Pois num foi Seu Chico mesmo, homem, que disse na cara dele assim de supetão tudo o que eu queria dizer:
          -Olha seu Babão, você pode inté ficar com muita raiva de mim, mas agora a partir de hoje, só voto em branco?
Quando falou isso, olhou até pro chão e cuspiu de lado e todos achavam que ia dá o maior quebra pau. Eu mesmo menino fiquei cavoucando o dedão onde tinha se enfiado um bicho de pé. Fiquei curtindo aquela coceirinha gostosa e se rindo do que seu Chico tinha falado, esperando a reação dele. Isso porque todo mundo sabe, incrusível seu Chico, que ele é defensor das causas das minorias: negros, gays e índios. E eu juro menino, de pé junto, que eu não sou racista não. Inclusível meu irmão por parte de pai é bem escuro num sabe, e olha que pretinho bom.  Alma de branco. E isso de racismo dá inté cadeia hoje. Pois então. E Babão parece um tisil de preto. Daqueles que alumia. Escurinho que nem só. Pois então. Era coisa para briga ou não?
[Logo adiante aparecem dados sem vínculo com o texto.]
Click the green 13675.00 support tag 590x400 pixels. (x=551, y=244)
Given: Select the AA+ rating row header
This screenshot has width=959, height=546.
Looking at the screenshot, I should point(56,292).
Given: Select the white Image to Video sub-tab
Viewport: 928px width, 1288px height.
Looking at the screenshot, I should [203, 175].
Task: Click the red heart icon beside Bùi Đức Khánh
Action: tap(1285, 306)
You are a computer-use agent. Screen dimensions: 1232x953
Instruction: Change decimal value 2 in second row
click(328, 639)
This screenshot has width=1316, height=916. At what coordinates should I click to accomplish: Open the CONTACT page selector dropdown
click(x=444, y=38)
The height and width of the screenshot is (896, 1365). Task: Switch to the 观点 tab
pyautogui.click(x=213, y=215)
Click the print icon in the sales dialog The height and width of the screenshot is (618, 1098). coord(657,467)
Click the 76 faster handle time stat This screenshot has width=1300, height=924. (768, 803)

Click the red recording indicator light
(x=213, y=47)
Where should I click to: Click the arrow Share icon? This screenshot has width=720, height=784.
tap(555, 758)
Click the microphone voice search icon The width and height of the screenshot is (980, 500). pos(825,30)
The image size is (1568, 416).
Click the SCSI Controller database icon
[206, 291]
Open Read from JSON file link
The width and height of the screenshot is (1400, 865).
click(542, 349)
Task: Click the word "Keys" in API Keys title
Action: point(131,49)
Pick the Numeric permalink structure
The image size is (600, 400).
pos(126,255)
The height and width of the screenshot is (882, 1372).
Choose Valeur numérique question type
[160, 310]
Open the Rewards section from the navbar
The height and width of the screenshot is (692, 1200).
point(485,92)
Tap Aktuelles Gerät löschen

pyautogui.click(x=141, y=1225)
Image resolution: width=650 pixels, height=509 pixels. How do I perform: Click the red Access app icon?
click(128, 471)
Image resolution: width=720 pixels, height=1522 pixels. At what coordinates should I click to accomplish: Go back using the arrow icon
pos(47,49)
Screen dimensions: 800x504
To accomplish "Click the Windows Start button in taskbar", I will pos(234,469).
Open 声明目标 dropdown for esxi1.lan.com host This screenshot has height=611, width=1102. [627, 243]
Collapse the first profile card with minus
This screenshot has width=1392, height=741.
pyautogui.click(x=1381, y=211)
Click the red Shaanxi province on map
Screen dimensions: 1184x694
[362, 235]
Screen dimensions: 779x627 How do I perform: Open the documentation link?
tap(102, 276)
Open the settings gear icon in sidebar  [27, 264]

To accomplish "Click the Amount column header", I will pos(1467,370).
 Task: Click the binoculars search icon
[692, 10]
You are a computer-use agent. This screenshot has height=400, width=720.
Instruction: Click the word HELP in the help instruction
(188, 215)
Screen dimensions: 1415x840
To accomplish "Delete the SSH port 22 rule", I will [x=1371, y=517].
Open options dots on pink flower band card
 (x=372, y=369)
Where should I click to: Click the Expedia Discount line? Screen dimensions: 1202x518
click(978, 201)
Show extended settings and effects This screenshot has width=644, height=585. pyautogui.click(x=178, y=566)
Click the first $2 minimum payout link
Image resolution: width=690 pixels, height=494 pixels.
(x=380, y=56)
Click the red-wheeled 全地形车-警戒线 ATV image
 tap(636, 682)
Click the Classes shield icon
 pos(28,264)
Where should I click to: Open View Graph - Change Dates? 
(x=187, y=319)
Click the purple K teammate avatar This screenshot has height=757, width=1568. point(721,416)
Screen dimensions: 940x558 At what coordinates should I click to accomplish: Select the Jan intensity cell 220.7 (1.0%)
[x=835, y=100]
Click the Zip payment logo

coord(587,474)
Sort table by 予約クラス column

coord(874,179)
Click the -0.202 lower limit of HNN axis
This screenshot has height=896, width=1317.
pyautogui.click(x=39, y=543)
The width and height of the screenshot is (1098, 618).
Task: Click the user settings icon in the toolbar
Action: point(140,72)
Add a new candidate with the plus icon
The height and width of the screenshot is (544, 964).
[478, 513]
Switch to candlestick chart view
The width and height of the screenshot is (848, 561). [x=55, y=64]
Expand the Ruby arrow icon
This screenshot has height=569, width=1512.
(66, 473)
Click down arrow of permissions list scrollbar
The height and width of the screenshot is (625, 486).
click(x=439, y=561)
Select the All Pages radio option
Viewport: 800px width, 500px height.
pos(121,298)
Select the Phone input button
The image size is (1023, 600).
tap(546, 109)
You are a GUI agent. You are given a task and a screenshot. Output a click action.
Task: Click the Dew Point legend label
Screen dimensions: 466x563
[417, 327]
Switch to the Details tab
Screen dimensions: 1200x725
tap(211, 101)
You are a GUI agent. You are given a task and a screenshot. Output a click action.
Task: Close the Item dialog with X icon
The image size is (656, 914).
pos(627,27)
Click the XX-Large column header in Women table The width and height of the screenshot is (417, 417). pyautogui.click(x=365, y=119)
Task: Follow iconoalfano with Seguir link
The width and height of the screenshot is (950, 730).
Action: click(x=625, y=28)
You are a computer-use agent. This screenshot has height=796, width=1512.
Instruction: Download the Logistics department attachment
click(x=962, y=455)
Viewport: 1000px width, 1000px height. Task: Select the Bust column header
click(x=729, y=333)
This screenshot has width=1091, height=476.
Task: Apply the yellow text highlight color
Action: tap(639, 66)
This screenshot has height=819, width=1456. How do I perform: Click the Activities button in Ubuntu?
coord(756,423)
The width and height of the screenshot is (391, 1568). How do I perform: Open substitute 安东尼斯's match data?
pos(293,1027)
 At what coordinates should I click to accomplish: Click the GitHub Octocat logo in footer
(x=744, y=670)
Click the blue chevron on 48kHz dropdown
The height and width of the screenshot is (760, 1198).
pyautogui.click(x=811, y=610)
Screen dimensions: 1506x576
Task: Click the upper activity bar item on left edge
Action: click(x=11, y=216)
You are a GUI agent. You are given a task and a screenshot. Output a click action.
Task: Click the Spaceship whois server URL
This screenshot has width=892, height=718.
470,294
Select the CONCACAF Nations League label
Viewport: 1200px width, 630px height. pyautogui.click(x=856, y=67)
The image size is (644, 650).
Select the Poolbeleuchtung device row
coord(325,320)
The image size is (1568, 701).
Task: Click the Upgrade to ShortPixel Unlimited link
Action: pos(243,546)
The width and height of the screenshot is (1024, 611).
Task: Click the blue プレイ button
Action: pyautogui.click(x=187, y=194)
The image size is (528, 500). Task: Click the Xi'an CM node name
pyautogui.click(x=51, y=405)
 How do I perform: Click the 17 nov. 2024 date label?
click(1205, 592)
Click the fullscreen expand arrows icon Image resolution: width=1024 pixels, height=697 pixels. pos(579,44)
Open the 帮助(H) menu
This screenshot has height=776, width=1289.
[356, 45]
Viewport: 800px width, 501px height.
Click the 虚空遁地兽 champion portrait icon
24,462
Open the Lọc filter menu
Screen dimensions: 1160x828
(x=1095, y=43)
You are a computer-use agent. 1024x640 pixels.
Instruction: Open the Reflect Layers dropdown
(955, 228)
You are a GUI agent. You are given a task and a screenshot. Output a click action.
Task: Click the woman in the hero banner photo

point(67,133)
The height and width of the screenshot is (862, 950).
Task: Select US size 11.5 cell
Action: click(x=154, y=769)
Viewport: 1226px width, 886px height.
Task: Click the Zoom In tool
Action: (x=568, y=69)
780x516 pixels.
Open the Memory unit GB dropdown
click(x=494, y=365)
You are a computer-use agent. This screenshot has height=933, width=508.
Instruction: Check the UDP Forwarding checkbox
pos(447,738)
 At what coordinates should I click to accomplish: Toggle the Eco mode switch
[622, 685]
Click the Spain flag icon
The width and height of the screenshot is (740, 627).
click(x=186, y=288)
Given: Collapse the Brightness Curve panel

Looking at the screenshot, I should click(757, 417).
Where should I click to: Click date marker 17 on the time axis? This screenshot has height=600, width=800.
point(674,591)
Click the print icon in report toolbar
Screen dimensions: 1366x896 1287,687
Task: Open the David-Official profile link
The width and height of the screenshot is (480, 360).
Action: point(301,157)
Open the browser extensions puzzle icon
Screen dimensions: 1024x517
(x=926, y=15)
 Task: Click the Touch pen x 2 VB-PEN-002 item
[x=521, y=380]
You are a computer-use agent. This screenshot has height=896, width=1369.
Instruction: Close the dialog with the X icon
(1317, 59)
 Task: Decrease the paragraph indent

Todo mundo fez aquele silêncio esperando ele estourar de raiva. Até o bêbado Niquinho filho de Maria Helena, balançou pra esquerda e prá direita e disse somente: Êita!
Mais que nada.  Babão ficou só opiniando que não era certo, que o eleitor devia escolher um candidato para depois poder cobrar dele, essas coisas que político fala com aquela voz macia de enganador que votando em branco o sujeito está jogando o voto fora, essas besteiras todas. Incrusível todo esse discurso, ele tem aquilo, como posso dizer, “retórica” isso mesmo seu menino retórica, todo político tem.  Aí eu levantei do tamborete, calcei os chinelos e disse arretado:
         -Não venha com essa história pra boi dormir não seu Babão. incrusível só voto em branco também. Chega de votar em qualquer preto safada, sem vergonha e comunista.
Aí seu Babão foi ficando vermelho, engasgou, gritou, bufou e veio pra cima de mim. Aí entrou a turma do deixa disso.
 Cheguei à seguinte conclusão.  Babão já era um deles. Tinha tudo, na cara.
O que não tinha era vergonha. E fica dito.